> [Objectif de la tâche]: Recopiez mot pour mot l'intégralité de l'extrait sur le grand renfermement des pauvres.

> [Extrait source]:
================
Le grand « renfermement » des pauvres17

     En 1662, une déclaration royale impose dans les principales villes du royaume la création d'un hôpital général. C'est à la fois une institution d'assistance, plus spacieuse que l'hôtel-Dieu, et une maison de rééducation par le travail et la prière. L'hôpital général de Rennes administré par les religieuses de Saint-Thomas de Villeneuve, s'est établi en 1678 au faubourg de la Croix-Rocheron18. Les « mauvais pauvres » (mendiants valides, vagabonds et prostituées) sont enfermés dans la tour de Toussaints et nourris au pain et à l'eau. Ils sont séparés des « pauvres honteux » (pauvres valides se portant volontaires pour travailler, invalides, orphelins de plus de dix ans, vieillards) qui représentent 90 % des 645 hospitalisés en 1731 19. Les pauvres volontaires y travaillent en moyenne 11 heures par jour dans le silence. La parole n'est autorisée que pendant la prière et la récréation.
================
> [Données]:
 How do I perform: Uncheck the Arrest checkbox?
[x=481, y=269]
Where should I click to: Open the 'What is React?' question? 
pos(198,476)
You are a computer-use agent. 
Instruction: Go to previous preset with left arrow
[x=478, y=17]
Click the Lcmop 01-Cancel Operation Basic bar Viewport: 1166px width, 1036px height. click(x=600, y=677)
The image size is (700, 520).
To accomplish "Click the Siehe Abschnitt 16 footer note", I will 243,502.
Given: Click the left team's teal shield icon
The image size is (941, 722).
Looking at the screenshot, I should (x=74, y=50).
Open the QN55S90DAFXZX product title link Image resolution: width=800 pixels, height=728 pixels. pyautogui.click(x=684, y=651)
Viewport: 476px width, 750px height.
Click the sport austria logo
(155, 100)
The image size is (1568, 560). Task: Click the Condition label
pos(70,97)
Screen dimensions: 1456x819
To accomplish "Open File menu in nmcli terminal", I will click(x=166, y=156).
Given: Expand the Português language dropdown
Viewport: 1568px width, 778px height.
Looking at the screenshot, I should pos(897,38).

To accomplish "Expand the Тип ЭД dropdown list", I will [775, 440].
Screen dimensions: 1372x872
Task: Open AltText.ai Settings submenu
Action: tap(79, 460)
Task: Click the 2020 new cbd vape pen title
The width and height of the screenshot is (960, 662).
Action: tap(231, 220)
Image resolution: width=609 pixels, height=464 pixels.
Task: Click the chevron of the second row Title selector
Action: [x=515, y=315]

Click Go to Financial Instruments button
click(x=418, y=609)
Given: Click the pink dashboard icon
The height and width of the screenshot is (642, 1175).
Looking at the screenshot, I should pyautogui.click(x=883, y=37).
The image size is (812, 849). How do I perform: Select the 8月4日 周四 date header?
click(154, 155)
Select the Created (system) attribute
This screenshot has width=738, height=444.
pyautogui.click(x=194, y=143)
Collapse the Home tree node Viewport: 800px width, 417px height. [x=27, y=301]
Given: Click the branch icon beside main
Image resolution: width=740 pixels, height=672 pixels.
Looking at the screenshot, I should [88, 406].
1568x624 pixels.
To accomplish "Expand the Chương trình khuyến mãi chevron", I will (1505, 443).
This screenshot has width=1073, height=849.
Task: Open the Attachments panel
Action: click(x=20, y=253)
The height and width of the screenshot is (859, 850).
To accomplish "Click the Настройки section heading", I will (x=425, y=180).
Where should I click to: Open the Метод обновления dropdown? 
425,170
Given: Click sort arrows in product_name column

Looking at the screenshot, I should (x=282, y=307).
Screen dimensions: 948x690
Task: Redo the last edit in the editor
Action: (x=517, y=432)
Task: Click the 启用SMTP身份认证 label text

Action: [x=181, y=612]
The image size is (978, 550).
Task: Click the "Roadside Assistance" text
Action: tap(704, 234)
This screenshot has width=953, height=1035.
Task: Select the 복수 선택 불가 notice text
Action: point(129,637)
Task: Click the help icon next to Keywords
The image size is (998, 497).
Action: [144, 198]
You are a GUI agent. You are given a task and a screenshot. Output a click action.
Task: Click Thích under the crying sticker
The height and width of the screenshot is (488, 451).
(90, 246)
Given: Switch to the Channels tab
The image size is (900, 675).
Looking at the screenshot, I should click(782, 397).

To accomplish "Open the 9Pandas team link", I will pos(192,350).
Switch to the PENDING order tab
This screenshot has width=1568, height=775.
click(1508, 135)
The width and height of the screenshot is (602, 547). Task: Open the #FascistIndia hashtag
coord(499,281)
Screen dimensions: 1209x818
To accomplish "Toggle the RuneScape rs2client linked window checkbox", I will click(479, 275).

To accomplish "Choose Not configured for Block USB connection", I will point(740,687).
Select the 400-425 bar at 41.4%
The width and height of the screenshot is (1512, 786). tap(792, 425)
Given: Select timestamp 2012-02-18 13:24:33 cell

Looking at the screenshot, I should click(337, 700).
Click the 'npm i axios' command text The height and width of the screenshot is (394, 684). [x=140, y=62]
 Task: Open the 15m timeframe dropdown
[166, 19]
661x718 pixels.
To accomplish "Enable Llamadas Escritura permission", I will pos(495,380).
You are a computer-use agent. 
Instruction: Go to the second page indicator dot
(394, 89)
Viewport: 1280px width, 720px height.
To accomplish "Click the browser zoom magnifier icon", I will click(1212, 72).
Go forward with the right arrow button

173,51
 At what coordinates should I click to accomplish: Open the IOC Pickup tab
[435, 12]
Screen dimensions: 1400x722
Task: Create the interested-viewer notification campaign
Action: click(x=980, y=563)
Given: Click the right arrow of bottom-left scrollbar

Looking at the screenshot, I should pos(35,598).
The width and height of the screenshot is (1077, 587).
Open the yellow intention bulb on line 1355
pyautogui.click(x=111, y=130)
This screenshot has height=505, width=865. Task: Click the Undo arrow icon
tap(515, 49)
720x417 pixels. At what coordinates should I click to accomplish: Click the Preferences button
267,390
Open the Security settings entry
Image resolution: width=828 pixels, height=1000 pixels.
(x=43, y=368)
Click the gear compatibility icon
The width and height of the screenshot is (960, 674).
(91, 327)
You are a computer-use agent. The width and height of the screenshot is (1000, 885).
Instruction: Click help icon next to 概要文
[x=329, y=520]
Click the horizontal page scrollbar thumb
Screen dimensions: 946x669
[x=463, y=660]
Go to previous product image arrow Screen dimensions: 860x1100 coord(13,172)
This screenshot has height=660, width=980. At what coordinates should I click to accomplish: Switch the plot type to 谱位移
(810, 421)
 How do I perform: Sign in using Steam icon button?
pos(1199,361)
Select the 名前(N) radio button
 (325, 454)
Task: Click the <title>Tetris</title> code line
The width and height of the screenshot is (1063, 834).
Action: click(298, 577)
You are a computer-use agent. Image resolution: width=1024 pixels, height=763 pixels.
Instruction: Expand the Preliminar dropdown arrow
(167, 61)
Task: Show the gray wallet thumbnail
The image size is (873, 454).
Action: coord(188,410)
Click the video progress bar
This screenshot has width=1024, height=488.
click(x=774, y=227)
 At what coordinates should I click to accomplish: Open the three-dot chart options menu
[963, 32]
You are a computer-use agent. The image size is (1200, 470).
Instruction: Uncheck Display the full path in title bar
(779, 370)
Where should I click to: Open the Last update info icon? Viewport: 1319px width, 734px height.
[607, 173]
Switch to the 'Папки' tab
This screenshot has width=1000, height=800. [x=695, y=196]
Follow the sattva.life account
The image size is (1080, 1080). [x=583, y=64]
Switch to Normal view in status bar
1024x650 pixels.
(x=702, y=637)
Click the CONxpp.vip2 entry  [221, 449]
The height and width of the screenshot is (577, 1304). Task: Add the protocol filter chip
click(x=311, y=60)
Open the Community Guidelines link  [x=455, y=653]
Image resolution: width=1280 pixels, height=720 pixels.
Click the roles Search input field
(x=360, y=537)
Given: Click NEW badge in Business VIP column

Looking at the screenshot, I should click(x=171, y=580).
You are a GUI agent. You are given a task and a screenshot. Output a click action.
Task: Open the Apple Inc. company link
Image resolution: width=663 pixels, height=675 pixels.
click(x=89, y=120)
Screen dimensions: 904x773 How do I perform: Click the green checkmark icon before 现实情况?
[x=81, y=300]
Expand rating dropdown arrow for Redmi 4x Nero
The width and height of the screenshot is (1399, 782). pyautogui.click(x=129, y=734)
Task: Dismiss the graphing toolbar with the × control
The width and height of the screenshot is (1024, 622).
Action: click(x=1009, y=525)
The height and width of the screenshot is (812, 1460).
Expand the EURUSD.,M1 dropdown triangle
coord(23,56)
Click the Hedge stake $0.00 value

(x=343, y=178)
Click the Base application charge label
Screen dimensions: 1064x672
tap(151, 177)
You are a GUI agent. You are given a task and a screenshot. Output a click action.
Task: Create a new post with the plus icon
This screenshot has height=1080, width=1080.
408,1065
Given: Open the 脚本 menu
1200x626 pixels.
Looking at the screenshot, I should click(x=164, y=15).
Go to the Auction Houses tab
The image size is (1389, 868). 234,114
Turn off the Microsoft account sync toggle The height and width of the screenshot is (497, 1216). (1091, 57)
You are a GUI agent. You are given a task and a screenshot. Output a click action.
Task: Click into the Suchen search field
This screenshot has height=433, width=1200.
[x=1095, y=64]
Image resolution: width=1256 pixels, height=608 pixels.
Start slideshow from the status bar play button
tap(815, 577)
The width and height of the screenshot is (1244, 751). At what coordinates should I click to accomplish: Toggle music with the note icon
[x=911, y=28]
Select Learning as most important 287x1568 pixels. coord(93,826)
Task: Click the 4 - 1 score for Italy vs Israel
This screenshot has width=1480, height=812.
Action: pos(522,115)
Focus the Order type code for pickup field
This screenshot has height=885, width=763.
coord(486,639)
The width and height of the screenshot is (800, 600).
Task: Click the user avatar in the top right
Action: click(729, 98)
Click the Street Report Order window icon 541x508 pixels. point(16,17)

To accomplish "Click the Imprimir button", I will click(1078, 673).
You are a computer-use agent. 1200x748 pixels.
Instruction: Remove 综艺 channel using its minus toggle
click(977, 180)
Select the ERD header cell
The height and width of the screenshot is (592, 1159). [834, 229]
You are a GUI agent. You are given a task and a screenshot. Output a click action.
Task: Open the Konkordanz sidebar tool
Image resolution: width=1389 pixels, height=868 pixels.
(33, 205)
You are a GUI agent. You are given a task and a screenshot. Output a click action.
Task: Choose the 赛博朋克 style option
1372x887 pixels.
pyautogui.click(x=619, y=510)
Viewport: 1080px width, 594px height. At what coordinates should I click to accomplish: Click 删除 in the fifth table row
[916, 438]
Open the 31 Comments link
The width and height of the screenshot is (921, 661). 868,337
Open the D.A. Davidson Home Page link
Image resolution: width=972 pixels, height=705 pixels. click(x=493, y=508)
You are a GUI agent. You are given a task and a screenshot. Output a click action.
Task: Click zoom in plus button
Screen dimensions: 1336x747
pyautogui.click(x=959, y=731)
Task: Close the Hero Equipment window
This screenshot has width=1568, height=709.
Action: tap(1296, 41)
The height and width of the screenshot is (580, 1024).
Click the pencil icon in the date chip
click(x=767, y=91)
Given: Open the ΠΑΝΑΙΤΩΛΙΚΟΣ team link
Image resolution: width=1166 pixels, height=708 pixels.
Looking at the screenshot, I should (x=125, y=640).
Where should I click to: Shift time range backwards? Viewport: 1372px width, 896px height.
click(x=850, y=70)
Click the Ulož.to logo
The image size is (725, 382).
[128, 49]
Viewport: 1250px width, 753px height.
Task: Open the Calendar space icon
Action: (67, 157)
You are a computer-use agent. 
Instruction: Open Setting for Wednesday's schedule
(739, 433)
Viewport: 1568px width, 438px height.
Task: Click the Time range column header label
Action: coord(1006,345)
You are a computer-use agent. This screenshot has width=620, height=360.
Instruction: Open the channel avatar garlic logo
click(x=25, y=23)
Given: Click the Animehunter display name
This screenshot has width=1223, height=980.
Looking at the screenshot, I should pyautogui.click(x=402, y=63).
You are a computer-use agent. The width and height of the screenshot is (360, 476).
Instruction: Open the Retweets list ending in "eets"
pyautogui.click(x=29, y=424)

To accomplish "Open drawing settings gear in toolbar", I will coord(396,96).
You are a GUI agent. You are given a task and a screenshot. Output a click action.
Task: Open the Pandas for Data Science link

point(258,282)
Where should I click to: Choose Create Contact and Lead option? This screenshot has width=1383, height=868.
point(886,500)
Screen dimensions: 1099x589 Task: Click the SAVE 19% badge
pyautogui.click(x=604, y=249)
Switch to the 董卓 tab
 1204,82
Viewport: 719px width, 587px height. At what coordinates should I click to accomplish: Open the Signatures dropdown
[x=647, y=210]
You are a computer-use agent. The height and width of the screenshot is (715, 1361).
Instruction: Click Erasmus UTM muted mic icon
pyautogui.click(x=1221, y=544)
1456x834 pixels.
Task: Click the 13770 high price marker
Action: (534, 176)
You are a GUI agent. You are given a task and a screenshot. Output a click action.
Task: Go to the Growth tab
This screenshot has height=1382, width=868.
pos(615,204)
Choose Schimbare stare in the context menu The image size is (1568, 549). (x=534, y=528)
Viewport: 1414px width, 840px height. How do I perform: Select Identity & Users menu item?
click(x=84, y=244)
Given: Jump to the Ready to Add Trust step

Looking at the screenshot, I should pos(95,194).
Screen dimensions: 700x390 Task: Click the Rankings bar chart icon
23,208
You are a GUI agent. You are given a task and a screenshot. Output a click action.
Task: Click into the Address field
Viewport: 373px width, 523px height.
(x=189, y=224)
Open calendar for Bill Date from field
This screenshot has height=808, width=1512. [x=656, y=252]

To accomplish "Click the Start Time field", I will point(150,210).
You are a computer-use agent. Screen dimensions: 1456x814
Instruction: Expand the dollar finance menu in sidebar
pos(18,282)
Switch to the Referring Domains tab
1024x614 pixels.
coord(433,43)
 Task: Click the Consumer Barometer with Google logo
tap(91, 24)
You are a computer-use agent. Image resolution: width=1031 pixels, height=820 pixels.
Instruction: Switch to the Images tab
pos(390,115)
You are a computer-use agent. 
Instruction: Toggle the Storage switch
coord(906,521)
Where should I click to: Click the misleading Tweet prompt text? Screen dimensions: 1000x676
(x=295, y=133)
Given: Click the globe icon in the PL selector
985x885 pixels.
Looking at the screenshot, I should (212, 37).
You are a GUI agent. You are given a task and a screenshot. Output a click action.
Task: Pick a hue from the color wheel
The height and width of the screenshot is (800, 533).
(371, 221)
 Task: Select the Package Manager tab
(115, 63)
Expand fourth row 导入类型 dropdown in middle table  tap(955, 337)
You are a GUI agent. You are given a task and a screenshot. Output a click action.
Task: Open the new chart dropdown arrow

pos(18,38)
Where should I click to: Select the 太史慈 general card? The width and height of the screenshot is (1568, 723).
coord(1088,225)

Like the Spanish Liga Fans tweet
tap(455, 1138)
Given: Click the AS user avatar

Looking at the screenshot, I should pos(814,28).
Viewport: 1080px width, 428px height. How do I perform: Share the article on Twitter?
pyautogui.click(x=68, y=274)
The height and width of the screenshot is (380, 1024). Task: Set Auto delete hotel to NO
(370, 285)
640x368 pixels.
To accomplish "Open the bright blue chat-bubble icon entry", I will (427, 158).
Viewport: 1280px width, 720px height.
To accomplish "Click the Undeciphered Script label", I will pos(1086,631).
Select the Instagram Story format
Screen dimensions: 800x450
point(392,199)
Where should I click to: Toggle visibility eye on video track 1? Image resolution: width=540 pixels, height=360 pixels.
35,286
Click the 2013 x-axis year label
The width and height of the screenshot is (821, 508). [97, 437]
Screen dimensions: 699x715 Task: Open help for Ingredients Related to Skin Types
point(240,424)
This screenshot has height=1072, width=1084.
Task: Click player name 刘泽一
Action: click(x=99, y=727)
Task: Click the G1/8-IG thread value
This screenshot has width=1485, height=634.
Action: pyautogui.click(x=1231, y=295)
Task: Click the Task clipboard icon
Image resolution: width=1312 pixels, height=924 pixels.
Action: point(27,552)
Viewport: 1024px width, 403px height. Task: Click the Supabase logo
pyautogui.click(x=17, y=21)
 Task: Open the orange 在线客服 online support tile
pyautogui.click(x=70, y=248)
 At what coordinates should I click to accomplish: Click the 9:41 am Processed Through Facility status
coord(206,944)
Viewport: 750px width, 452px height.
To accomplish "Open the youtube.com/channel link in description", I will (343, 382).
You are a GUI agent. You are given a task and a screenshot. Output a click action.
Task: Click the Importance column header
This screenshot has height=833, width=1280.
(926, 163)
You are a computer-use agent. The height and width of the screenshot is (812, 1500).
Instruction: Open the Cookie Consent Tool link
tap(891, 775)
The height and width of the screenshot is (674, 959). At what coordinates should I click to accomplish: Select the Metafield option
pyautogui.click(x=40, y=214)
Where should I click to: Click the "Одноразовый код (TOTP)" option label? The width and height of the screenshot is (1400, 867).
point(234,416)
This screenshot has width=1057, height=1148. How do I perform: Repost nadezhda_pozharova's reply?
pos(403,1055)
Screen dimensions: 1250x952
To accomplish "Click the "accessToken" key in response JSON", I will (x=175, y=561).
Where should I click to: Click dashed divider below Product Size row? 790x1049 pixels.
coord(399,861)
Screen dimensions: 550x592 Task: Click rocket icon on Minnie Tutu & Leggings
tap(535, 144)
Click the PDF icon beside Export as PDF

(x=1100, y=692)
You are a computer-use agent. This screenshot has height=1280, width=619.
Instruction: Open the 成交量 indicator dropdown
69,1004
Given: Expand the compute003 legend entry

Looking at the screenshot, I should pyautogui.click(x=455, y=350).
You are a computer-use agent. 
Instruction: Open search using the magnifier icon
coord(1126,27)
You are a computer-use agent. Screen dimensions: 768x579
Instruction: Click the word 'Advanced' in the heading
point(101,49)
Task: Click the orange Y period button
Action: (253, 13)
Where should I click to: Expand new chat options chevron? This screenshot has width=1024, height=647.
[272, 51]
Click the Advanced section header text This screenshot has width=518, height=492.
================
> [Résultat attendu]:
Le grand « renfermement » des pauvres17

     En 1662, une déclaration royale impose dans les principales villes du royaume la création d'un hôpital général. C'est à la fois une institution d'assistance, plus spacieuse que l'hôtel-Dieu, et une maison de rééducation par le travail et la prière. L'hôpital général de Rennes administré par les religieuses de Saint-Thomas de Villeneuve, s'est établi en 1678 au faubourg de la Croix-Rocheron18. Les « mauvais pauvres » (mendiants valides, vagabonds et prostituées) sont enfermés dans la tour de Toussaints et nourris au pain et à l'eau. Ils sont séparés des « pauvres honteux » (pauvres valides se portant volontaires pour travailler, invalides, orphelins de plus de dix ans, vieillards) qui représentent 90 % des 645 hospitalisés en 1731 19. Les pauvres volontaires y travaillent en moyenne 11 heures par jour dans le silence. La parole n'est autorisée que pendant la prière et la récréation.